Unless i've missed something it would make sense from my point of view to adapt the app to allow such claims, if you're interested i'd be happy to see if i can work out a solution for this, but would appreciate your feedback.

zorn-v commented 2 years ago

but it seems to be a common standard

Where it described in followed docs ? Only as "example" ? "Additonal Claims" section only says

it is RECOMMENDED that collision-resistant names be used for the Claim Names

and I did not find "you should use url-like claims". I did not remember that some popular provider use such claims. AFAIR keycloak used nested claims for groups.

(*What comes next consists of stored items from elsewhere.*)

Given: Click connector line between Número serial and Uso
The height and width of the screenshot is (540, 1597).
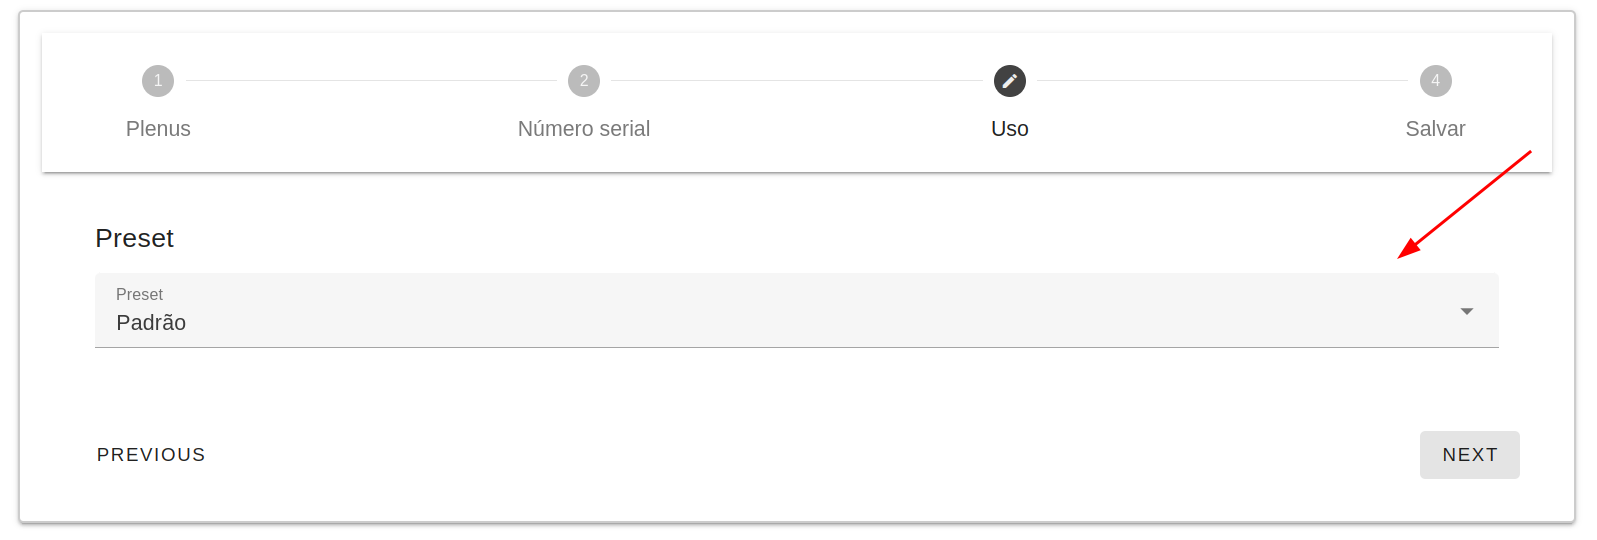Looking at the screenshot, I should [x=797, y=81].
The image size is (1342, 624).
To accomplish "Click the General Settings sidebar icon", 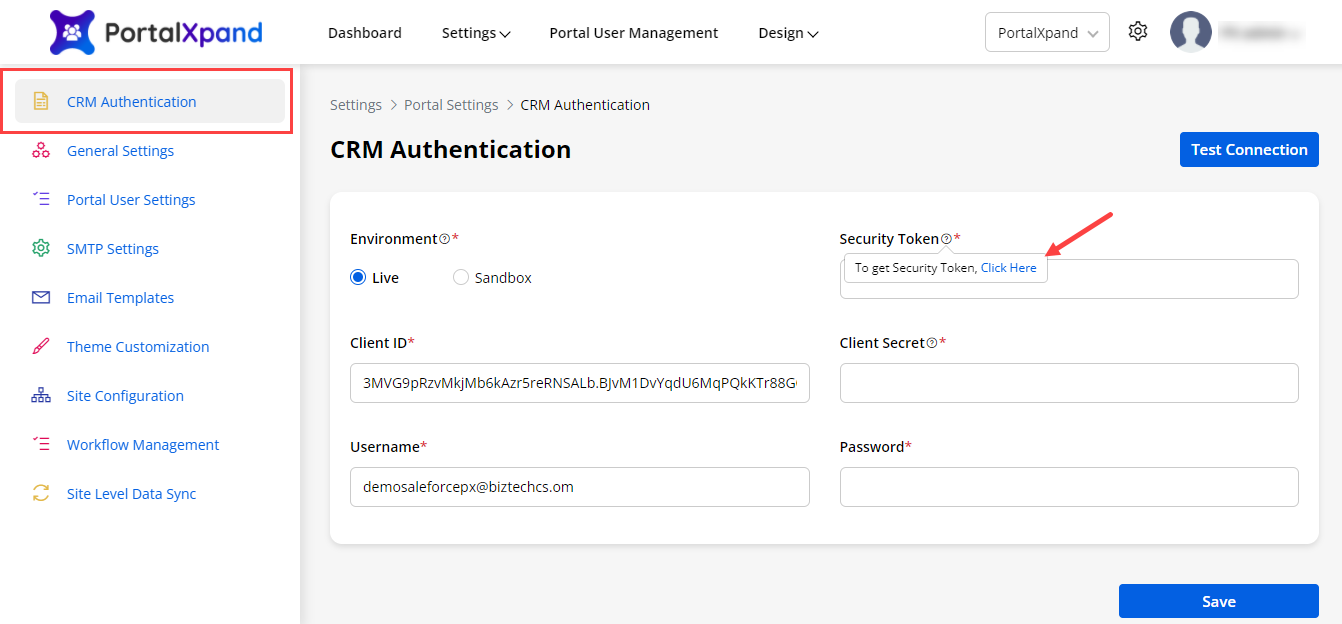I will 41,150.

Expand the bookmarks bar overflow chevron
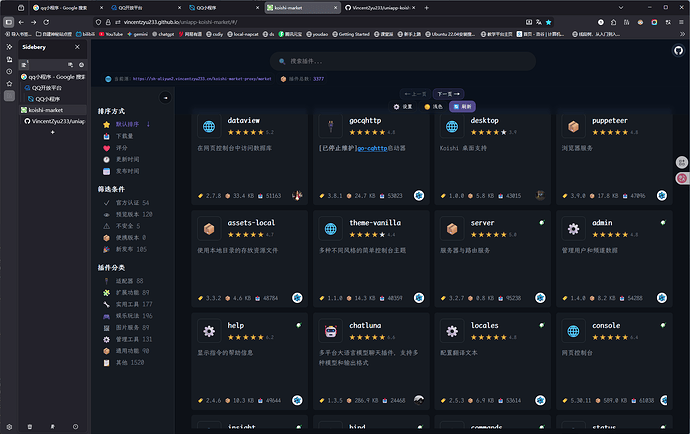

if you're interested i'd be happy to see if i can work out a solution for this

I think that complicate things (like allow to escape dots and preg_split or something) for this is not needed yet.

marcojarjour commented 2 years ago

sorry for my bad english, that was a misunderstanding, I just meant that it is also used in an example in the standard. I thought I knew it also from Microsoft, but I could not find an example, but I know it from Auth0.

https://auth0.com/docs/secure/tokens/json-web-tokens/create-namespaced-custom-claims

I think that complicate things (like allow to escape dots and preg_split or something) for this is not needed yet.

Yes, it makes sense to keep it as simple as possible. I would have made the nesting configurable but if you think this is unnecessary feel free to close the ticket.

marcojarjour commented 2 years ago

I assume you are not interessted in my suggestion, therefore i close this issue. Do not hesitate to come back to me if am wrong.